§ WHAT THE TASK ASKS:
Copy every line of the records below verbatim, from first to last.

* START *

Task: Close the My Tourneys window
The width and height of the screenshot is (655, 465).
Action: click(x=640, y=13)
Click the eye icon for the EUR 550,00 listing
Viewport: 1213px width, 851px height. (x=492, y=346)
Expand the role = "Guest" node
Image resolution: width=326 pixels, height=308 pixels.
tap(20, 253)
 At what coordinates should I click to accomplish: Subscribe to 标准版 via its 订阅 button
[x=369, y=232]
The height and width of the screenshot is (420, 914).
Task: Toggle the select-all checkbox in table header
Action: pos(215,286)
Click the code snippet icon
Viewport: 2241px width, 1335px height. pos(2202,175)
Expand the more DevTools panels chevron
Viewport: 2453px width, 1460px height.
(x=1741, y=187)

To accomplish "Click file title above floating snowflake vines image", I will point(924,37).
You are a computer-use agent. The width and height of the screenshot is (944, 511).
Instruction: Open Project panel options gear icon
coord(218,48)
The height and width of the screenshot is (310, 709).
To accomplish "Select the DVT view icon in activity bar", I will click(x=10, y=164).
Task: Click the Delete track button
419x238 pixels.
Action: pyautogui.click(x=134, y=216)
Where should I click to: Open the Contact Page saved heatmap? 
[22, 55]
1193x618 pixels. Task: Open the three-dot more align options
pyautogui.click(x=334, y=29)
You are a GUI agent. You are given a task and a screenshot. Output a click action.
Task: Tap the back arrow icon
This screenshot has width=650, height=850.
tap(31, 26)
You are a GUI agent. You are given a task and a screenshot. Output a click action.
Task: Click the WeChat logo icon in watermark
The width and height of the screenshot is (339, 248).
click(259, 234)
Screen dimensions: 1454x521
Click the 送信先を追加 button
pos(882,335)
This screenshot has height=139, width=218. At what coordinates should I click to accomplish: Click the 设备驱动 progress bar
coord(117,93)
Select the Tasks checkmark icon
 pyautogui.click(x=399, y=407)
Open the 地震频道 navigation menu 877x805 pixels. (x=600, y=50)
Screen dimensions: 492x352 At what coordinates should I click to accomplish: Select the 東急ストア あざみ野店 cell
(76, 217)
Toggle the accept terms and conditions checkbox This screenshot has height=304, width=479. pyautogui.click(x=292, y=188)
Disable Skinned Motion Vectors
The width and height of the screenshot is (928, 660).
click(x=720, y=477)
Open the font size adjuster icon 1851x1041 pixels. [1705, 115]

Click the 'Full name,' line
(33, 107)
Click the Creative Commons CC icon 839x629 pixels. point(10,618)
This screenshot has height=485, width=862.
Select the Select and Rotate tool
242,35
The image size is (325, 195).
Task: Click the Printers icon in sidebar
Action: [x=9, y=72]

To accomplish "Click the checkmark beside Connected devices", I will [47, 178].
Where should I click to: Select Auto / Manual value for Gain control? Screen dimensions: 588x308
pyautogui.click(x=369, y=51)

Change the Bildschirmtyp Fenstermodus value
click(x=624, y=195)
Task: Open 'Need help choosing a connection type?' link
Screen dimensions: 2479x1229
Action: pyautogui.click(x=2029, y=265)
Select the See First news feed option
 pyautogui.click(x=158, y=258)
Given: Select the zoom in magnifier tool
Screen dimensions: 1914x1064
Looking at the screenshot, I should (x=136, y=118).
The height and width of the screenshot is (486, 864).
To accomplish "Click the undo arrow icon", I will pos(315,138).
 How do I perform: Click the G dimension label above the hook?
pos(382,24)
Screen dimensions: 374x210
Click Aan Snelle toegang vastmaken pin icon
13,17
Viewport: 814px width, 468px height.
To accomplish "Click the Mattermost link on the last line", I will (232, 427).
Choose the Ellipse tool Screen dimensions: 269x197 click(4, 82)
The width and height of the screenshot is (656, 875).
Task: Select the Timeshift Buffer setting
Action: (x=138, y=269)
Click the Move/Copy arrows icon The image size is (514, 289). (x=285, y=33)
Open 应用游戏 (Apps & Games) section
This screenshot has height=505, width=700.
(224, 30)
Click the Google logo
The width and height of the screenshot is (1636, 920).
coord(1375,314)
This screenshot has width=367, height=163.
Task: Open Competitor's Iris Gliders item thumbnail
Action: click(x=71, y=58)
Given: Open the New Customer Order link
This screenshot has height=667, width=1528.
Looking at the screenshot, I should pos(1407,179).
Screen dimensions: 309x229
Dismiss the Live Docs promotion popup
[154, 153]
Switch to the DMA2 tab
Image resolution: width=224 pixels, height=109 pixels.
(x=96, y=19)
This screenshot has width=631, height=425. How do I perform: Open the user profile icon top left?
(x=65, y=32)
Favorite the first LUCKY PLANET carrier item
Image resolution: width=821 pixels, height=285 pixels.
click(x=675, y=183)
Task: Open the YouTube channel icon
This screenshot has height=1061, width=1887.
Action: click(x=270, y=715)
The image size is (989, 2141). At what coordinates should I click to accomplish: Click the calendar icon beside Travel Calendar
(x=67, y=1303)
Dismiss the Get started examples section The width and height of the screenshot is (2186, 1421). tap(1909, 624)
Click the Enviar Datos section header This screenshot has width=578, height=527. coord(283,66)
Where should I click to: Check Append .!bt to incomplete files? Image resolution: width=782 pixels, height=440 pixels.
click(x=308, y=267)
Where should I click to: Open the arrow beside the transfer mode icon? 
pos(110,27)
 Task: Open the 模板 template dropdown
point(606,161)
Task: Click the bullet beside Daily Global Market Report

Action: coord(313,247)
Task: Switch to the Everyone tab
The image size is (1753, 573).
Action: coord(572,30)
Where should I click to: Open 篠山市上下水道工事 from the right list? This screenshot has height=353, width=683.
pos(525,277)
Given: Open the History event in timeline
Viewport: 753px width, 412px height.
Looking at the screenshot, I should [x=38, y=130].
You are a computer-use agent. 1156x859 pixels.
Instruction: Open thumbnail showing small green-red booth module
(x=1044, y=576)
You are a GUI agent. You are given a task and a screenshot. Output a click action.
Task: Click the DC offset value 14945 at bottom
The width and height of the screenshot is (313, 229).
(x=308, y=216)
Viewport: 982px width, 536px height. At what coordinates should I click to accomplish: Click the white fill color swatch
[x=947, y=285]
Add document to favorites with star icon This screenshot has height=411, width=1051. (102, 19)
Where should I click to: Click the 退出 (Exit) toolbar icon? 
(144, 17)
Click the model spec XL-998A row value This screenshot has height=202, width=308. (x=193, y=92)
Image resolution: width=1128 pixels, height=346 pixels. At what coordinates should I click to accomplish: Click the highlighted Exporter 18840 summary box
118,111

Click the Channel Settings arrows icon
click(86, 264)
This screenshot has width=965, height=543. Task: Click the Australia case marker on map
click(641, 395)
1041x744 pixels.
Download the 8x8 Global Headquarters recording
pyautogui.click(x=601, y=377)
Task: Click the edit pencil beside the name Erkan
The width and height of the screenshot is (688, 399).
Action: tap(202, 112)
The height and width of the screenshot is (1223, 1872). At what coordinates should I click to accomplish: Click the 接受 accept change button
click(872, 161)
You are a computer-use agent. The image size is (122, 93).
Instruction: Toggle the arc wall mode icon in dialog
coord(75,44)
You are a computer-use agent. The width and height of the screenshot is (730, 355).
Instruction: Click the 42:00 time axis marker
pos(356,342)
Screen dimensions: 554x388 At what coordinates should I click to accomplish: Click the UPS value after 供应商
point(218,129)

* END *

§ PROBLEM SOLUTION:
Task: Close the My Tourneys window
The width and height of the screenshot is (655, 465).
Action: click(x=640, y=13)
Click the eye icon for the EUR 550,00 listing
Viewport: 1213px width, 851px height. (x=492, y=346)
Expand the role = "Guest" node
Image resolution: width=326 pixels, height=308 pixels.
tap(20, 253)
 At what coordinates should I click to accomplish: Subscribe to 标准版 via its 订阅 button
[x=369, y=232]
The height and width of the screenshot is (420, 914).
Task: Toggle the select-all checkbox in table header
Action: pos(215,286)
Click the code snippet icon
Viewport: 2241px width, 1335px height. pos(2202,175)
Expand the more DevTools panels chevron
Viewport: 2453px width, 1460px height.
(x=1741, y=187)

To accomplish "Click file title above floating snowflake vines image", I will point(924,37).
You are a computer-use agent. The width and height of the screenshot is (944, 511).
Instruction: Open Project panel options gear icon
coord(218,48)
The height and width of the screenshot is (310, 709).
To accomplish "Select the DVT view icon in activity bar", I will click(x=10, y=164).
Task: Click the Delete track button
419x238 pixels.
Action: pyautogui.click(x=134, y=216)
Where should I click to: Open the Contact Page saved heatmap? 
[22, 55]
1193x618 pixels. Task: Open the three-dot more align options
pyautogui.click(x=334, y=29)
You are a GUI agent. You are given a task and a screenshot. Output a click action.
Task: Tap the back arrow icon
This screenshot has width=650, height=850.
tap(31, 26)
You are a GUI agent. You are given a task and a screenshot. Output a click action.
Task: Click the WeChat logo icon in watermark
The width and height of the screenshot is (339, 248).
click(259, 234)
Screen dimensions: 1454x521
Click the 送信先を追加 button
pos(882,335)
This screenshot has height=139, width=218. At what coordinates should I click to accomplish: Click the 设备驱动 progress bar
coord(117,93)
Select the Tasks checkmark icon
 pyautogui.click(x=399, y=407)
Open the 地震频道 navigation menu 877x805 pixels. (x=600, y=50)
Screen dimensions: 492x352 At what coordinates should I click to accomplish: Select the 東急ストア あざみ野店 cell
(76, 217)
Toggle the accept terms and conditions checkbox This screenshot has height=304, width=479. pyautogui.click(x=292, y=188)
Disable Skinned Motion Vectors
The width and height of the screenshot is (928, 660).
click(x=720, y=477)
Open the font size adjuster icon 1851x1041 pixels. [1705, 115]

Click the 'Full name,' line
(33, 107)
Click the Creative Commons CC icon 839x629 pixels. point(10,618)
This screenshot has height=485, width=862.
Select the Select and Rotate tool
242,35
The image size is (325, 195).
Task: Click the Printers icon in sidebar
Action: [x=9, y=72]

To accomplish "Click the checkmark beside Connected devices", I will [47, 178].
Where should I click to: Select Auto / Manual value for Gain control? Screen dimensions: 588x308
pyautogui.click(x=369, y=51)

Change the Bildschirmtyp Fenstermodus value
click(x=624, y=195)
Task: Open 'Need help choosing a connection type?' link
Screen dimensions: 2479x1229
Action: pyautogui.click(x=2029, y=265)
Select the See First news feed option
 pyautogui.click(x=158, y=258)
Given: Select the zoom in magnifier tool
Screen dimensions: 1914x1064
Looking at the screenshot, I should (x=136, y=118).
The height and width of the screenshot is (486, 864).
To accomplish "Click the undo arrow icon", I will pos(315,138).
 How do I perform: Click the G dimension label above the hook?
pos(382,24)
Screen dimensions: 374x210
Click Aan Snelle toegang vastmaken pin icon
13,17
Viewport: 814px width, 468px height.
To accomplish "Click the Mattermost link on the last line", I will (232, 427).
Choose the Ellipse tool Screen dimensions: 269x197 click(4, 82)
The width and height of the screenshot is (656, 875).
Task: Select the Timeshift Buffer setting
Action: (x=138, y=269)
Click the Move/Copy arrows icon The image size is (514, 289). (x=285, y=33)
Open 应用游戏 (Apps & Games) section
This screenshot has height=505, width=700.
(224, 30)
Click the Google logo
The width and height of the screenshot is (1636, 920).
coord(1375,314)
This screenshot has width=367, height=163.
Task: Open Competitor's Iris Gliders item thumbnail
Action: click(x=71, y=58)
Given: Open the New Customer Order link
This screenshot has height=667, width=1528.
Looking at the screenshot, I should pos(1407,179).
Screen dimensions: 309x229
Dismiss the Live Docs promotion popup
[154, 153]
Switch to the DMA2 tab
Image resolution: width=224 pixels, height=109 pixels.
(x=96, y=19)
This screenshot has width=631, height=425. How do I perform: Open the user profile icon top left?
(x=65, y=32)
Favorite the first LUCKY PLANET carrier item
Image resolution: width=821 pixels, height=285 pixels.
click(x=675, y=183)
Task: Open the YouTube channel icon
This screenshot has height=1061, width=1887.
Action: click(x=270, y=715)
The image size is (989, 2141). At what coordinates should I click to accomplish: Click the calendar icon beside Travel Calendar
(x=67, y=1303)
Dismiss the Get started examples section The width and height of the screenshot is (2186, 1421). tap(1909, 624)
Click the Enviar Datos section header This screenshot has width=578, height=527. coord(283,66)
Where should I click to: Check Append .!bt to incomplete files? Image resolution: width=782 pixels, height=440 pixels.
click(x=308, y=267)
Where should I click to: Open the arrow beside the transfer mode icon? 
pos(110,27)
 Task: Open the 模板 template dropdown
point(606,161)
Task: Click the bullet beside Daily Global Market Report

Action: coord(313,247)
Task: Switch to the Everyone tab
The image size is (1753, 573).
Action: coord(572,30)
Where should I click to: Open 篠山市上下水道工事 from the right list? This screenshot has height=353, width=683.
pos(525,277)
Given: Open the History event in timeline
Viewport: 753px width, 412px height.
Looking at the screenshot, I should [x=38, y=130].
You are a computer-use agent. 1156x859 pixels.
Instruction: Open thumbnail showing small green-red booth module
(x=1044, y=576)
You are a GUI agent. You are given a task and a screenshot. Output a click action.
Task: Click the DC offset value 14945 at bottom
The width and height of the screenshot is (313, 229).
(x=308, y=216)
Viewport: 982px width, 536px height. At what coordinates should I click to accomplish: Click the white fill color swatch
[x=947, y=285]
Add document to favorites with star icon This screenshot has height=411, width=1051. (102, 19)
Where should I click to: Click the 退出 (Exit) toolbar icon? 
(144, 17)
Click the model spec XL-998A row value This screenshot has height=202, width=308. (x=193, y=92)
Image resolution: width=1128 pixels, height=346 pixels. At what coordinates should I click to accomplish: Click the highlighted Exporter 18840 summary box
118,111

Click the Channel Settings arrows icon
click(86, 264)
This screenshot has width=965, height=543. Task: Click the Australia case marker on map
click(641, 395)
1041x744 pixels.
Download the 8x8 Global Headquarters recording
pyautogui.click(x=601, y=377)
Task: Click the edit pencil beside the name Erkan
The width and height of the screenshot is (688, 399).
Action: tap(202, 112)
The height and width of the screenshot is (1223, 1872). At what coordinates should I click to accomplish: Click the 接受 accept change button
click(872, 161)
You are a computer-use agent. The image size is (122, 93).
Instruction: Toggle the arc wall mode icon in dialog
coord(75,44)
You are a computer-use agent. The width and height of the screenshot is (730, 355).
Instruction: Click the 42:00 time axis marker
pos(356,342)
Screen dimensions: 554x388 At what coordinates should I click to accomplish: Click the UPS value after 供应商
point(218,129)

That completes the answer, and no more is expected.